▸ Exercise description: Reproduce the rows below from the line containing "You are a computer-use agent. Viewport: 202px" through the line containing "click(671, 96)", keeping every line intact and including both of those lines.

Begin

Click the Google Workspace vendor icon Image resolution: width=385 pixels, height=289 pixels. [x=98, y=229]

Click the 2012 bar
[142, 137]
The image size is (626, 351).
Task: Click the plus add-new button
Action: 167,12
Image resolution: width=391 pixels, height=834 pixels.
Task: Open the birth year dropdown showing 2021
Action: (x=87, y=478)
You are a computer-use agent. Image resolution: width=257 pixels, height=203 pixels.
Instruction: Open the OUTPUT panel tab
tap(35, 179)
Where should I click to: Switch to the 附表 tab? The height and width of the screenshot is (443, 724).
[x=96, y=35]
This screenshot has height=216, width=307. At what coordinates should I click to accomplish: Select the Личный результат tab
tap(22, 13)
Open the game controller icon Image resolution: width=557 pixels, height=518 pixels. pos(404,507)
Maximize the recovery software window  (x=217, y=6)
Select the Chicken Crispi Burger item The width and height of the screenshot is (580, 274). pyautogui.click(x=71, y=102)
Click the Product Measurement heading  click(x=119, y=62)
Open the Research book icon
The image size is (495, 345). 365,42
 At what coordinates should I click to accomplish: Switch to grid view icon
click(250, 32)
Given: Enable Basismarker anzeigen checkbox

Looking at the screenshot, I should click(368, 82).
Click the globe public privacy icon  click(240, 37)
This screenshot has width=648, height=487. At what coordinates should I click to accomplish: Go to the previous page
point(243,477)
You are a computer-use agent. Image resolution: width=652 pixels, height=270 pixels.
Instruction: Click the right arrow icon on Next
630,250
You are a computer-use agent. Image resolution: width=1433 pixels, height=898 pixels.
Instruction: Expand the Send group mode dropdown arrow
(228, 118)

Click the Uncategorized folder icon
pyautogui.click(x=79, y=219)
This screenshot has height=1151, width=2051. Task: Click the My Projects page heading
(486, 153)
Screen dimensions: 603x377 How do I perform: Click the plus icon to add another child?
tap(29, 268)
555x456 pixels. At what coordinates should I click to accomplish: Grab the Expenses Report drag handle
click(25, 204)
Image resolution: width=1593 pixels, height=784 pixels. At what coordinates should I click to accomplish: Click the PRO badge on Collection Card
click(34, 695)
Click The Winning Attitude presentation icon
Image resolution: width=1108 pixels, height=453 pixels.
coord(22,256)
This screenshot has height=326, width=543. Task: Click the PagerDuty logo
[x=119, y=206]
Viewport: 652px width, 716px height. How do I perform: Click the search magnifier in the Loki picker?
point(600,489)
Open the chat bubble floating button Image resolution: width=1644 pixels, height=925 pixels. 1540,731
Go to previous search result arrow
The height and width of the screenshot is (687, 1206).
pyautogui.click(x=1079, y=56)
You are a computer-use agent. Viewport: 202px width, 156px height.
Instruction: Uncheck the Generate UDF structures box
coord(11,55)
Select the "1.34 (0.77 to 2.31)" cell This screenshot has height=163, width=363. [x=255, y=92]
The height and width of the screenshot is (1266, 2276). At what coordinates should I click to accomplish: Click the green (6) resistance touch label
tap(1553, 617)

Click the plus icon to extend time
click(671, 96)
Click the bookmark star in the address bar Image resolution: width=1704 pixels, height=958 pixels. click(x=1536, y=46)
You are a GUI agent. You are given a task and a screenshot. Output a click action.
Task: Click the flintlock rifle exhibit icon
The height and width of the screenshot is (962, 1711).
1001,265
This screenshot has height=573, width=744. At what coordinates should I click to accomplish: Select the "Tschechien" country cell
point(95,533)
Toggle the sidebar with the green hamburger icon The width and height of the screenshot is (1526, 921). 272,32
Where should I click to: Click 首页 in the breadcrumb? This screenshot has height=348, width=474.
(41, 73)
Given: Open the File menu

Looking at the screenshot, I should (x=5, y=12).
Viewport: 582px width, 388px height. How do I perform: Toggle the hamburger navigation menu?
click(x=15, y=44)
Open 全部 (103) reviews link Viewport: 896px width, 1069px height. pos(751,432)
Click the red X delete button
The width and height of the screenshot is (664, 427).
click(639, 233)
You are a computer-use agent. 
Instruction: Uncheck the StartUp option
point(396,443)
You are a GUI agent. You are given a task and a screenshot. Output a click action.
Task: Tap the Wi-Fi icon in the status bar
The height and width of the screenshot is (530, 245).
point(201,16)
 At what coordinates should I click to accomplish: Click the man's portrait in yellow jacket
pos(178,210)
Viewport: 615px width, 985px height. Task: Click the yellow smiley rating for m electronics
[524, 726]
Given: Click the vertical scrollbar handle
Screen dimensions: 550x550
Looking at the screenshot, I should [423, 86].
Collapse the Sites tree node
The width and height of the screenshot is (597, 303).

End

▸ Response for this exercise:
You are a computer-use agent. Viewport: 202px width, 156px height.
Instruction: Uncheck the Generate UDF structures box
coord(11,55)
Select the "1.34 (0.77 to 2.31)" cell This screenshot has height=163, width=363. [x=255, y=92]
The height and width of the screenshot is (1266, 2276). At what coordinates should I click to accomplish: Click the green (6) resistance touch label
tap(1553, 617)

Click the plus icon to extend time
click(671, 96)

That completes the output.